STUDY DESIGN: A prospective, randomized, controlled, parallel, single-blinded noninferiority multicenter pivotal FDA IDE trial. OBJECTIVE: The objective of this study was to investigate efficacy and safety of i-Factor Bone Graft (i-Factor) compared with local autograft in single-level anterior cervical discectomy and fusion (ACDF) for cervical radiculopathy. SUMMARY OF BACKGROUND DATA: i-Factor is a composite bone substitute material consisting of the P-15 synthetic collagen fragment adsorbed onto anorganic bone mineral and suspended in an inert biocompatible hydrogel carrier. P-15 has demonstrated bone healing efficacy in dental, orthopedic, and nonhuman applications. METHODS: Patients randomly received either autograft (N = 154) or i-Factor (N = 165) in a cortical ring allograft. Study success was defined as noninferiority in fusion, Neck Disability Index (NDI), and Neurological Success endpoints, and similar adverse events profile at 12 months.
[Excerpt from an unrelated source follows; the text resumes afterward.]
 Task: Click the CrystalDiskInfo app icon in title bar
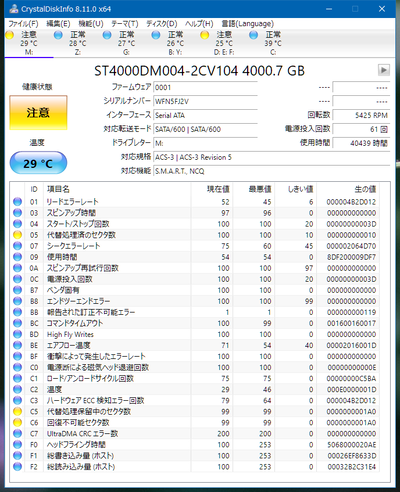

RESULTS: At 12 months (follow-up rate 87%), both i-Factor and autograft subjects demonstrated a high fusion rate (88.97% and 85.82%, respectively, noninferiority P = 0.0004), significant improvements in NDI (28.75 and 27.40, respectively, noninferiority P < 0.0001), and high Neurological Success rate (93.71% and 93.01%, respectively, noninferiority P < 0.0001). There was no difference in the rate of adverse events (83.64% and 82.47% in the i-Factor and autograft groups, respectively, P = 0.8814). Overall success rate consisting of fusion, NDI, Neurological Success and Safety Success was higher in i-Factor subjects than in autograft subjects (68.75% and 56.94%, respectively, P = 0.0382). Improvements in VAS pain and SF-36v2 scores were clinically relevant and similar between the groups. A high proportion of patients reported good or excellent Odom outcomes (81.4% in both groups). CONCLUSION: i-Factor has met all four FDA mandated noninferiority success criteria and has demonstrated safety and efficacy in single-level ACDF for cervical radiculopathy. i-Factor and autograft groups demonstrated significant postsurgical improvement and high fusion rates. LEVEL OF EVIDENCE: 1.